[cfe-dev] [llvm-dev] [RFC] Zeroing Caller Saved Regs

David Chisnall via cfe-dev cfe-dev at lists.llvm.org
Mon Aug 10 03:34:10 PDT 2020


Thanks,

On 07/08/2020 23:28, Kees Cook wrote:
> On Fri, Aug 7, 2020 at 1:18 AM David Chisnall
> <David.Chisnall at cl.cam.ac.uk> wrote:
>> I think it would be useful for the discussion to have a clear threat model that this intends to defend against and a rough analysis of the security benefits that this is believed to bring.
> 
> I view this as being even more about a ROP defense. Dealing with spill
> slots is, IMO, a separate issue, more related to the auto-var-init
> work (though that would be stack erasure on function exit, rather than
> entry, which addresses a different set of issues).
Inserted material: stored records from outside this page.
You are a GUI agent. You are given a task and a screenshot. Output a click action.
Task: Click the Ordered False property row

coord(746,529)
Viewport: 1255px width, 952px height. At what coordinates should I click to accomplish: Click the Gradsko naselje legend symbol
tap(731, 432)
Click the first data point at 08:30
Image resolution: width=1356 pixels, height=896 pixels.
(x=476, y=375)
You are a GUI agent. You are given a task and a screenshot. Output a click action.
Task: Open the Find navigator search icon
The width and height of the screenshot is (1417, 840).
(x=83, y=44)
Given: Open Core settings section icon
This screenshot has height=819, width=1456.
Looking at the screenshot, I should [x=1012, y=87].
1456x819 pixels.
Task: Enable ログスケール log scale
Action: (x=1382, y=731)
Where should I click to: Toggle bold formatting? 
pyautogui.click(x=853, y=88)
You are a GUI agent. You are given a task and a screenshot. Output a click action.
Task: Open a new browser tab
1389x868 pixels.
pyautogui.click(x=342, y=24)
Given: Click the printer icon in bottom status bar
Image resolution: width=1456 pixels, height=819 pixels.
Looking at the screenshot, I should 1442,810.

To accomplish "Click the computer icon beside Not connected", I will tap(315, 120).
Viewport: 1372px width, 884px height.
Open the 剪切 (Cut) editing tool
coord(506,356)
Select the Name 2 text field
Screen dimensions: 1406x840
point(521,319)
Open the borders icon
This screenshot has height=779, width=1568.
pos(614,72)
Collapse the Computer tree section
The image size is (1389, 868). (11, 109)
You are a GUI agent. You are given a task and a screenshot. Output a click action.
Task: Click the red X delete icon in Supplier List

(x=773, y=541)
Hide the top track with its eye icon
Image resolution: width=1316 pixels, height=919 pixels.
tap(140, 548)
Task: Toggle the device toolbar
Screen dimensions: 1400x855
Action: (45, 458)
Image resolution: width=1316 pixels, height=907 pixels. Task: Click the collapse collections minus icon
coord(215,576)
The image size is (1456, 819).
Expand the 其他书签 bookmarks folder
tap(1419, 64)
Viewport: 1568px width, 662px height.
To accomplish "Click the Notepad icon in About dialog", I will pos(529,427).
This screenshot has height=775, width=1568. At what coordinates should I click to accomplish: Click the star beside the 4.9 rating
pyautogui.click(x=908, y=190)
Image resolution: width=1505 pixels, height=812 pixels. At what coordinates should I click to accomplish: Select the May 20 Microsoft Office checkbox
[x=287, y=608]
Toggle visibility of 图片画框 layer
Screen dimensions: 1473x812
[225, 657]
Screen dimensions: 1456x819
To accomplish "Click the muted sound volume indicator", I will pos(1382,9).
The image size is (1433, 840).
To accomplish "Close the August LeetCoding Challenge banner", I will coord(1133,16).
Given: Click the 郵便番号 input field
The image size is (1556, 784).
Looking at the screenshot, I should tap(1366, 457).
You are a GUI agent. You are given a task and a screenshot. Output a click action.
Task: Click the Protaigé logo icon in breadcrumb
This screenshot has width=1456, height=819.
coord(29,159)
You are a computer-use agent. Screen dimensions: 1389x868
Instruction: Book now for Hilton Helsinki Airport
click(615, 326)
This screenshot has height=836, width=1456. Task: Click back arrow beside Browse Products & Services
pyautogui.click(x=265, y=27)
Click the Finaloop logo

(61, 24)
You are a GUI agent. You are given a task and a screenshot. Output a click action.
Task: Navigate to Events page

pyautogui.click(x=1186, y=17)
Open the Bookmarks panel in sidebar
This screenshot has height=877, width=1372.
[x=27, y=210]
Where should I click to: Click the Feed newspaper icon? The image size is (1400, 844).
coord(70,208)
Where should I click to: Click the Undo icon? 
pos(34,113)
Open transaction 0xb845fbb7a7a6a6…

I think this thread
> from the GCC list has some good details on the ROP defense:
> 
> https://gcc.gnu.org/pipermail/gcc-patches/2020-August/551607.html

This link gives two motivations:

1. Reducing information leak (which I find unconvincing, because there's 
a lot more left on the stack than in caller-save registers).
2. Reducing ROP gadgets.

Unfortunately, for claim 2 they cite a paper that is behind a paywall, 
so I can't easily see what that's doing and I'll have to guess what the 
paper says:

Caller-save registers are intuitively useful in the first gadget in a 
ROP sequence, because the current frame will have put values into them 
(and so they are most likely to hold attacker-controlled values).  I can 
imagine quite easily a paper that shows that you break the first gadget 
in a chain with this mitigation.

It's possible that it would also significantly reduce the number of 
total gadgets if each ret is preceeded by the zeroing sequence, 
effectively denying the ability for the attacker to use these registers. 
  Unfortunately, to be able to make arbitrary calls they would just need 
one unguarded forward control-flow edge that loaded a function pointer 
and its arguments from the stack, and I can't imagine that such a gadget 
is absent from most nontrivial codebases.  I'd like to see an analysis 
of the gadgets remaining when this mitigation is used.

I don't object to adding a flag that makes the Linux kernel slower but 
if it is being advertised as a security feature then I would like to see 
some evidence that it does something other than require automated attack 
tools pick a different set of gadgets to use.